Application Programming Interface(API):

An API, or application programming interface, is a set of rules and protocols that allows different software programs to communicate and exchange information with each other. It acts as a kind of intermediary, enabling different programs to interact and work together, even if they are not built using the same programming languages or technologies. API's provide a way for different software programs to talk to each other and share data, helping to create a more interconnected and seamless user experience.

Artificial Intelligence(AI):

the intelligence displayed by machines in performing tasks that typically require human intelligence, such as learning, problem-solving, decision-making, and language understanding. AI is achieved by developing algorithms and systems that can process, analyze, and understand large amounts of data and make decisions based on that data.

Compute Unified Device Architecture(CUDA):

CUDA is a way that computers can work on really hard and big problems by breaking them down into smaller pieces and solving them all at the same time. It helps the computer work faster and better by using special parts inside it called GPUs. It's like when you have lots of friends help you do a puzzle - it goes much faster than if you try to do it all by yourself.

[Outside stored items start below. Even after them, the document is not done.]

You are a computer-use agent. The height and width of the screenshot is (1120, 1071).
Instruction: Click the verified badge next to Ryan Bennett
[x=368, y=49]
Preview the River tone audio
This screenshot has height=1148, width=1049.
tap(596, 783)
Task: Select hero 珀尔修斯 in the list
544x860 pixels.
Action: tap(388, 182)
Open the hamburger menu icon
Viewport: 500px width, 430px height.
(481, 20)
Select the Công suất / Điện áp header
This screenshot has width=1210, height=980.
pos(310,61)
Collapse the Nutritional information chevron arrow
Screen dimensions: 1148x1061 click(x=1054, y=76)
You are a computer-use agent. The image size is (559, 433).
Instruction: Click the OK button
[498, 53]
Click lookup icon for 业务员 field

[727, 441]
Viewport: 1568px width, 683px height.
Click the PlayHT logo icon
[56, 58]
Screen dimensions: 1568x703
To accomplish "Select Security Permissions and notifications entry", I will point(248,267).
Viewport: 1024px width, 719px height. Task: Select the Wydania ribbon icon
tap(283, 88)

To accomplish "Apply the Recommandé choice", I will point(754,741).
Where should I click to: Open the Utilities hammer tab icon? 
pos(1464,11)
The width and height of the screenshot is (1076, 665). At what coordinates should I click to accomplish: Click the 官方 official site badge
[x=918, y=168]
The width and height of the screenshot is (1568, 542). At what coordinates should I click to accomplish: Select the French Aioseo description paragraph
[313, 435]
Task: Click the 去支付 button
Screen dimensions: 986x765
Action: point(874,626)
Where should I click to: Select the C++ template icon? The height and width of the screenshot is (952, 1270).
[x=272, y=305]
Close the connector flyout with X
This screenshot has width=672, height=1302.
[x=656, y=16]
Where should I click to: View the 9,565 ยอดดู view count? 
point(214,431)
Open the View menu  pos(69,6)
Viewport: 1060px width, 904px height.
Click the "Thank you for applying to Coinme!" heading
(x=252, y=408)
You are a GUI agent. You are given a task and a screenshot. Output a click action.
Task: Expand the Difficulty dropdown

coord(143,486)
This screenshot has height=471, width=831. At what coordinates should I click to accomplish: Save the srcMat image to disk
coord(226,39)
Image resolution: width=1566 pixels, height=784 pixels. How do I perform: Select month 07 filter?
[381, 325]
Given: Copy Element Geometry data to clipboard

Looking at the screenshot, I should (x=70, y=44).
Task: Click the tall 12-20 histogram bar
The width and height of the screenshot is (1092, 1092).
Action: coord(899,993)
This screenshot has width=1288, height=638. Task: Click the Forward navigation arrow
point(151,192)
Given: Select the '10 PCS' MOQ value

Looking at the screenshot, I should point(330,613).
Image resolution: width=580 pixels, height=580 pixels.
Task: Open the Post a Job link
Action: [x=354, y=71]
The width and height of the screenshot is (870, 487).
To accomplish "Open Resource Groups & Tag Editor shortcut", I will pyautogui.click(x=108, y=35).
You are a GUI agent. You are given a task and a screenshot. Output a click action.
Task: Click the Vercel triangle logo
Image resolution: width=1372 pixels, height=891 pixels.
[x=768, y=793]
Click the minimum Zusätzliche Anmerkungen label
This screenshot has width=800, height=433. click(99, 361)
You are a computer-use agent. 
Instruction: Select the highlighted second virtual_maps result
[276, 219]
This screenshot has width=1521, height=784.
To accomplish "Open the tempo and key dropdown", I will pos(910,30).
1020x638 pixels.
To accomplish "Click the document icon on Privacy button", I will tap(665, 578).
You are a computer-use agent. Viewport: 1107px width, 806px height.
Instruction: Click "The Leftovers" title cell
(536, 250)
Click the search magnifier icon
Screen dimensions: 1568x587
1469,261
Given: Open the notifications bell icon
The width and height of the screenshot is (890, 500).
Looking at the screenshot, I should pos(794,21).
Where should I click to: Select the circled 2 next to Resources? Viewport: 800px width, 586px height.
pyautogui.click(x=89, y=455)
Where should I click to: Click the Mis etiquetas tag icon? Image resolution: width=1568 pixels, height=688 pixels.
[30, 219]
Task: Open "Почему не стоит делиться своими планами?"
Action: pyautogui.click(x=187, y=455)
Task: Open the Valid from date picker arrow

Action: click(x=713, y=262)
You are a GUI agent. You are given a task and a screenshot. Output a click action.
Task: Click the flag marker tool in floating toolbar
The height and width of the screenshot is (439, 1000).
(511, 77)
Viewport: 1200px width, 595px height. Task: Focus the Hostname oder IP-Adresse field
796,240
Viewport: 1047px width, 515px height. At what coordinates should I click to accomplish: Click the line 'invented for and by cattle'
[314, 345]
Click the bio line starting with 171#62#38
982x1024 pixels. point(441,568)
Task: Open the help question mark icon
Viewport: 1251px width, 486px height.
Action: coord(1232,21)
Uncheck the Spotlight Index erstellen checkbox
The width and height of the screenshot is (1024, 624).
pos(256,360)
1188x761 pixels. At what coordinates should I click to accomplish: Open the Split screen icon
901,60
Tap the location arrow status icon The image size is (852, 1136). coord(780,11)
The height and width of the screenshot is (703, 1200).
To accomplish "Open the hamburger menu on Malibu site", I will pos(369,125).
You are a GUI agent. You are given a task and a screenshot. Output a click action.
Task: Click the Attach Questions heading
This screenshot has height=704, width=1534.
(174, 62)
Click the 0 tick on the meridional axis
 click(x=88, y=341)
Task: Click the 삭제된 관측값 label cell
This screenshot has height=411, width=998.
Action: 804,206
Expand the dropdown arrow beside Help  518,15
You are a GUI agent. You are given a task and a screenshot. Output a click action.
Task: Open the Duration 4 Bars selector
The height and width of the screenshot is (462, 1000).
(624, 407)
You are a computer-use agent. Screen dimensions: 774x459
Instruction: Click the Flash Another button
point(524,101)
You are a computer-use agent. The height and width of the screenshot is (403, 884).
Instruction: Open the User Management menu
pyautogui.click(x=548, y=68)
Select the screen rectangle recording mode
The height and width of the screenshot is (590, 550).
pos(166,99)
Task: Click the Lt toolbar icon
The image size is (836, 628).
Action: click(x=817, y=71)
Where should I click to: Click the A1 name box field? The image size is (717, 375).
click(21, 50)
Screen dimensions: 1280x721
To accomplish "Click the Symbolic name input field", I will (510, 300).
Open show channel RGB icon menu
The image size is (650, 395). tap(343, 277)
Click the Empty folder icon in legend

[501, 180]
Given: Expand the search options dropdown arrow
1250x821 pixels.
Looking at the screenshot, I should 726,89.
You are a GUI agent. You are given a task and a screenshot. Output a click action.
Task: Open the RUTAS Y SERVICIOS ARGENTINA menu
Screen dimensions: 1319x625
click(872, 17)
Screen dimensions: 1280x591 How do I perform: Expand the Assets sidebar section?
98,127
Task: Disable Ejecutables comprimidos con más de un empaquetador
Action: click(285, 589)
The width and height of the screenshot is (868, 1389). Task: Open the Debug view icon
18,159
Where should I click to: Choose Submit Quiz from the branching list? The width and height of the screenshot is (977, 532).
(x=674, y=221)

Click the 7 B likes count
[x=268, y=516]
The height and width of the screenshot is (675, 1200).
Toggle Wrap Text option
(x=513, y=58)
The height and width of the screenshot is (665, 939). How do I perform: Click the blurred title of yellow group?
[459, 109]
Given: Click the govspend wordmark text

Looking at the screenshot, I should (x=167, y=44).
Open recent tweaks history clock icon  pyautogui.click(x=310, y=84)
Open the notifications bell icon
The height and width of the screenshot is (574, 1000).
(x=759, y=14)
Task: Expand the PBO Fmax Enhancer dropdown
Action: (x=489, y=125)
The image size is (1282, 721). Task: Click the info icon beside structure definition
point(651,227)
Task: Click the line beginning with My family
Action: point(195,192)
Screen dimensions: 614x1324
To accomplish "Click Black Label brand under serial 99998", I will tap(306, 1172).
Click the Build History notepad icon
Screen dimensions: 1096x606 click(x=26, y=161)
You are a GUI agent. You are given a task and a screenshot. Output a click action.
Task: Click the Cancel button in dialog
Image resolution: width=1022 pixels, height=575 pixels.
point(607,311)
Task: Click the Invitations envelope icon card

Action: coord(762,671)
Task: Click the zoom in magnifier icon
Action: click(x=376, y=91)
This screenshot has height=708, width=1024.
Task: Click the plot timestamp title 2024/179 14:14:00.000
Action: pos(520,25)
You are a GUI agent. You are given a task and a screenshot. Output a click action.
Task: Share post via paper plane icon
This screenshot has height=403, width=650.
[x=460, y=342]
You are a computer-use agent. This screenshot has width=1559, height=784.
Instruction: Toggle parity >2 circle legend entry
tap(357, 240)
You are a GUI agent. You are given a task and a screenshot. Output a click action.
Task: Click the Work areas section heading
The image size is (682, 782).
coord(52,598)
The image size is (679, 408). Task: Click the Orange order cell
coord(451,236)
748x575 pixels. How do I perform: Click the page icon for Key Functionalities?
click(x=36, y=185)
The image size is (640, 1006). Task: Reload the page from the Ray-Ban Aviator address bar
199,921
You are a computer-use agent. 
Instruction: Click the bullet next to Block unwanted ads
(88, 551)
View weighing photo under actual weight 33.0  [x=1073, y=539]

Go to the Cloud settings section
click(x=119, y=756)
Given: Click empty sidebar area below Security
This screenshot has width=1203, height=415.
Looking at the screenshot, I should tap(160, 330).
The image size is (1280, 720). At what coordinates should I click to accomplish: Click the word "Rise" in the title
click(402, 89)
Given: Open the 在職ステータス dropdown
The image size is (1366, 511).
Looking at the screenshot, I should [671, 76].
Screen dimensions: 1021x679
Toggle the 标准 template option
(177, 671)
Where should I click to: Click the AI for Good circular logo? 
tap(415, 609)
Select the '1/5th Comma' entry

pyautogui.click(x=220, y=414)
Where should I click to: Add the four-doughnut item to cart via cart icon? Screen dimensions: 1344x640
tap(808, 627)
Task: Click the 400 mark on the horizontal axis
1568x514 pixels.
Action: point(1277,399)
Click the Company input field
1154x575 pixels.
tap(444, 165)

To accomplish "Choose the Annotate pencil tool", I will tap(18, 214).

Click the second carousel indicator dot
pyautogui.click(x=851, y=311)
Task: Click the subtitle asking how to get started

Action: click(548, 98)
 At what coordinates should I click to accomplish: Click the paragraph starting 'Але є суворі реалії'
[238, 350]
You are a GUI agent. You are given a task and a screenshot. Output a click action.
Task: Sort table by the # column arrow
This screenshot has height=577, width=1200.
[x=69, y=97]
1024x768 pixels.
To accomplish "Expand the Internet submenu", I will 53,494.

The term "CUDA" is a trademark of NVIDIA Corporation, which developed and popularized the technology.

Data Processing:

The process of preparing raw data for use in a machine learning model, including tasks such as cleaning, transforming, and normalizing the data.

Deep Learning(DL):

A subfield of machine learning that uses deep neural networks with many layers to learn complex patterns from data.

Feature Engineering:

The process of selecting and creating new features from the raw data that can be used to improve the performance of a machine learning model.

Freemium:

You might see the term "Freemium" used often on this site. It simply means that the specific tool that you're looking at has both free and paid options. Typically there is very minimal, but unlimited, usage of the tool at a free tier with more access and features introduced in paid tiers.

Generative Art:

Generative art is a form of art that is created using a computer program or algorithm to generate visual or audio output. It often involves the use of randomness or mathematical rules to create unique, unpredictable, and sometimes chaotic results.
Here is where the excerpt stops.